Viele fragen sich nun, ob ein Gericht auch hierzu zu der Überzeugung kommen könnte, dass ein Fehlen des Urhebernamens in der URL eines Bildes einen Verstoß gegen die oben genannte Lizenzbedingung sei. Die Bezugnahme auf „medium, means, and context“ spricht zwar dagegen, da es nun einmal der Technik des Mediums WWW als Verbreitungsmittel eigen ist, dass jedes Objekte darin jeweils eine eigene technische Adresse hat. Doch man darf gespannt sein, ob sich die zweite Instanz zum Pixelio-Fall überhaupt auf solch technische Erwägungen einlassen wird.

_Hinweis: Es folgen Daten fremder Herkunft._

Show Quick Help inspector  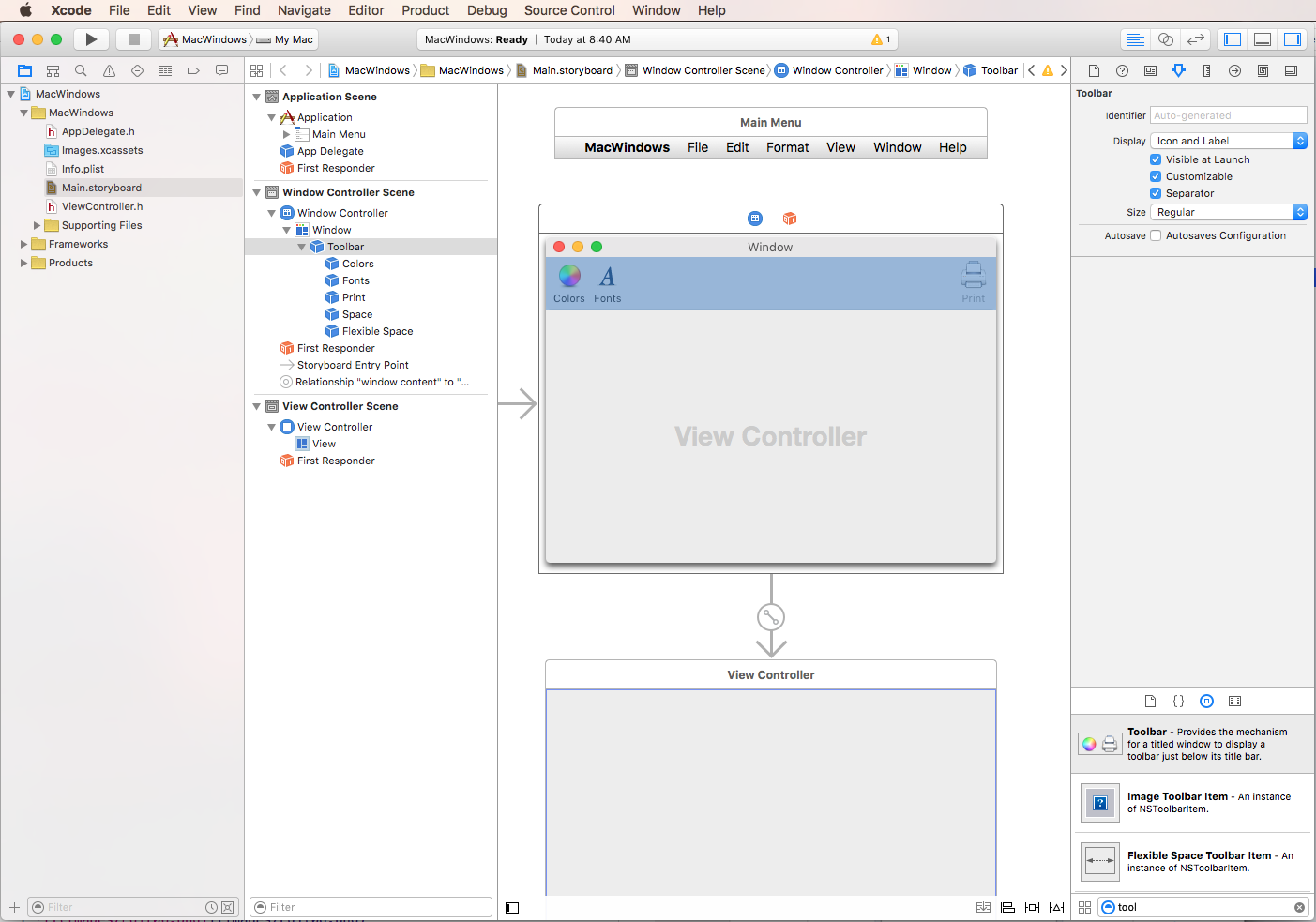click(x=1122, y=70)
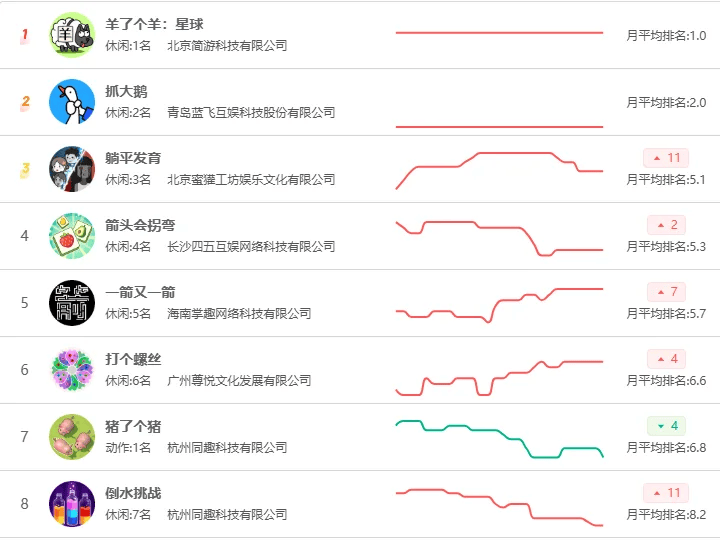Viewport: 720px width, 545px height.
Task: Click 月平均排名:8.2 for 倒水挑战
Action: 666,515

Pixelio hat derweil in einem netzpolitik.org-Interview mit Leonhard Dobusch erklärt, dass CC-Lizenzen als Ersatz oder Ergänzung der Pixelio-AGB derzeit keine Option seien.
3 Kommentare
1 Sebastian am 4. Februar, 2014 um 17:42
Kleiner Hinweis: Widerspruch wurde bereits eingelegt.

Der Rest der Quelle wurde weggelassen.